Back in the mid- 1930s, just before I began to study psychology, Gordon Allport, one, of the great psychologists of his time, called attitudes the central topic of social psychology. Maybe it was, but there was then pitiably little by way of theory and method to back up the claim. Social psychology itself was still more a dream and a program than an accomplishment. During World War II, a good deal of serious practical social psychology got done, and in the immediate postwar years, social psychology like clinical psychology consolidated itself as a self-conscious subdiscipline. A major work of that period, Communication and Persuasion ( 1953) by Carl Hovland, Irving Janis , and Harold Kelley, all then at Yale, is the most direct ancestor of the present work. The strongest praise that I can give to the book before you is that it is a. worthy successor to Hovland-Janis-Kelley, almost 3 decades later. Were you to read both books (a good idea), you would find that the psychology of attitudes, attitude change, and persuasion has made real progress over the quarter century. This book, a collaborative product of leading contributors to attitude research and theory, should itself help to move things ahead.

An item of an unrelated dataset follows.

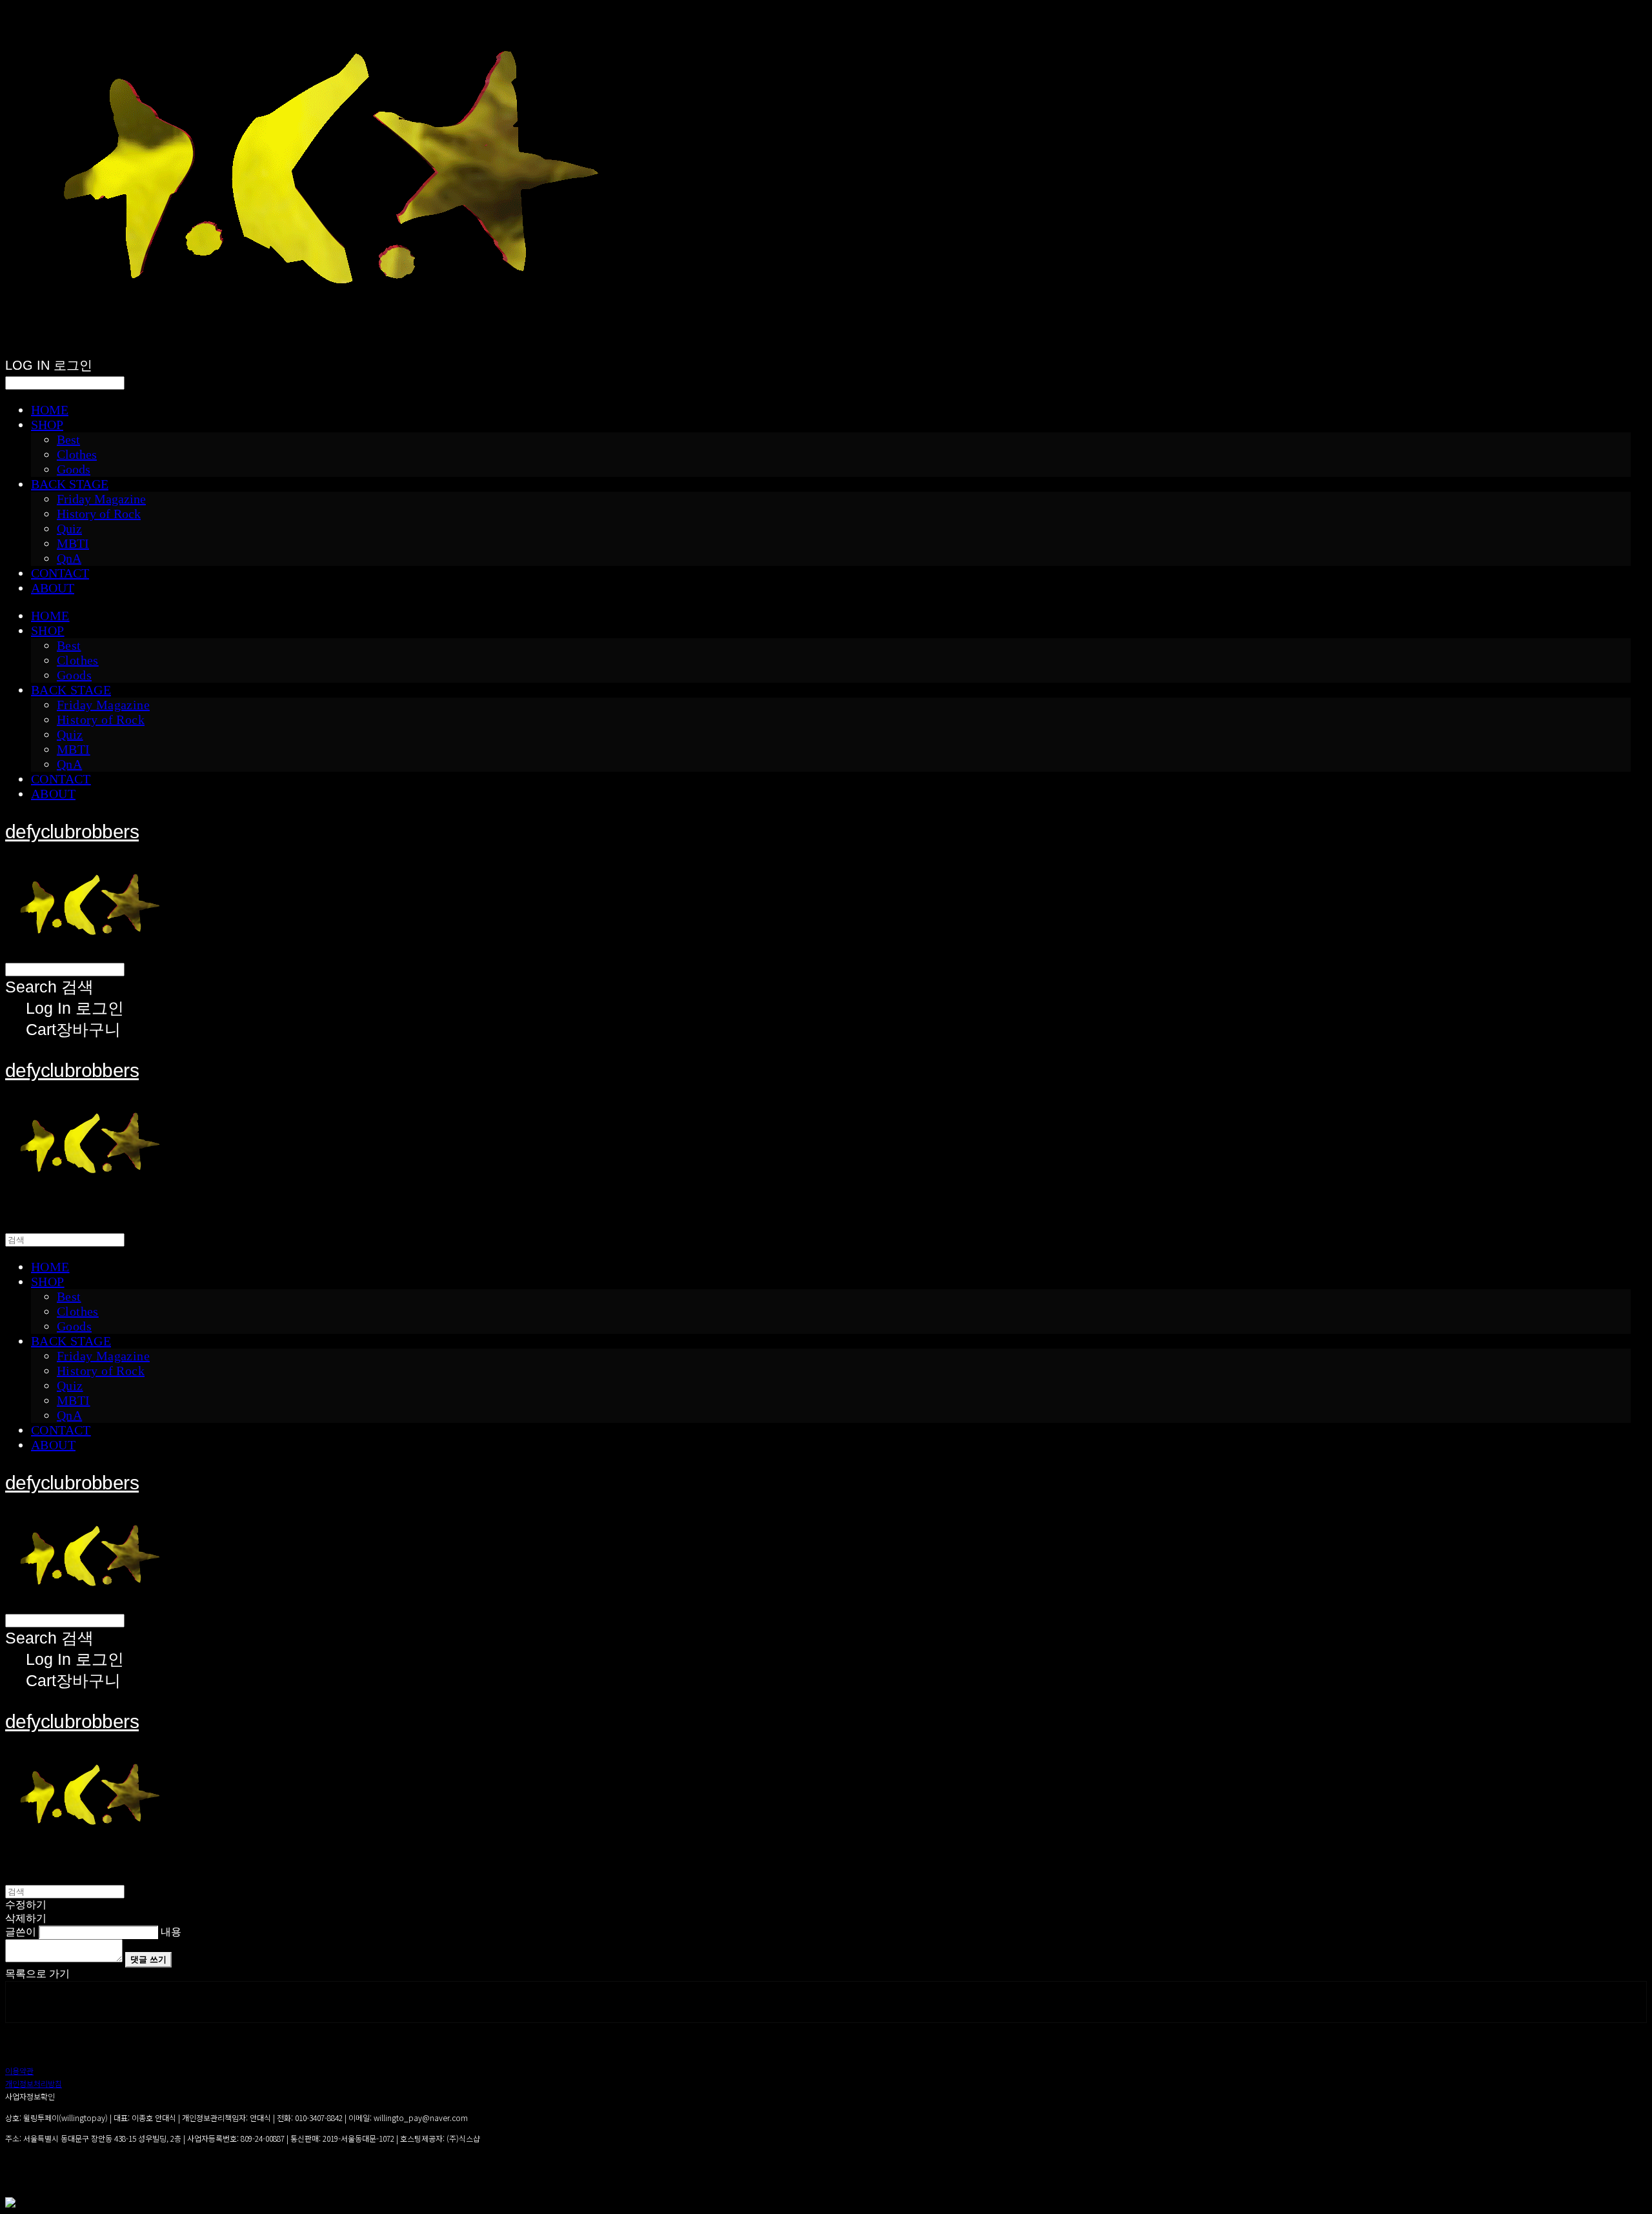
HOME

At about the time that my friends at Yale were opening up the systematic experimental study of persuasive communication, my colleagues Jerome Bruner, Robert White, and I at Harvard were trying to counterbalance the schematic simplifications of pro-con attitude measurement and of single-factor theories of attitude change in a "naturalistic" approach to the embeddedness of people's opinions in their ongoing adaptive enterprises of living ( Opinions and Personality, 1956). In retrospect, the Zeitgeist gave much more support to Hovland

Janis-Kelley than to Smith-Bruner-White. In the years since, social psychologists have invested almost exclusively in the strategies of theory-testing in the laboratory in contrast with qualitative or "clinical" observation, and the present book both exemplifies and reaps the products of this mainstream tradition of experimental social psychology. It represents experimental social psychology at its best. It does not try to establish contact with the content-oriented strategies of survey research, which have developed in regrettable independence of the laboratory study of persuasion processes.

All the same, the distinctive focus that binds the book together, a stress on people's cognitive responses during exposure to persuasive communication as in some way mediating or qualifying the impact of the persuasive message, seems to me a welcome return to concerns that Bruner, White, and I had very much in mind but were in no position to deal with so systematically. Once more we are dealing with the idiosyncratic opinion processes of active persons, persons who do not merely "receive" messages but resist, select, and interpret them in their commerce with what we called their informational environment.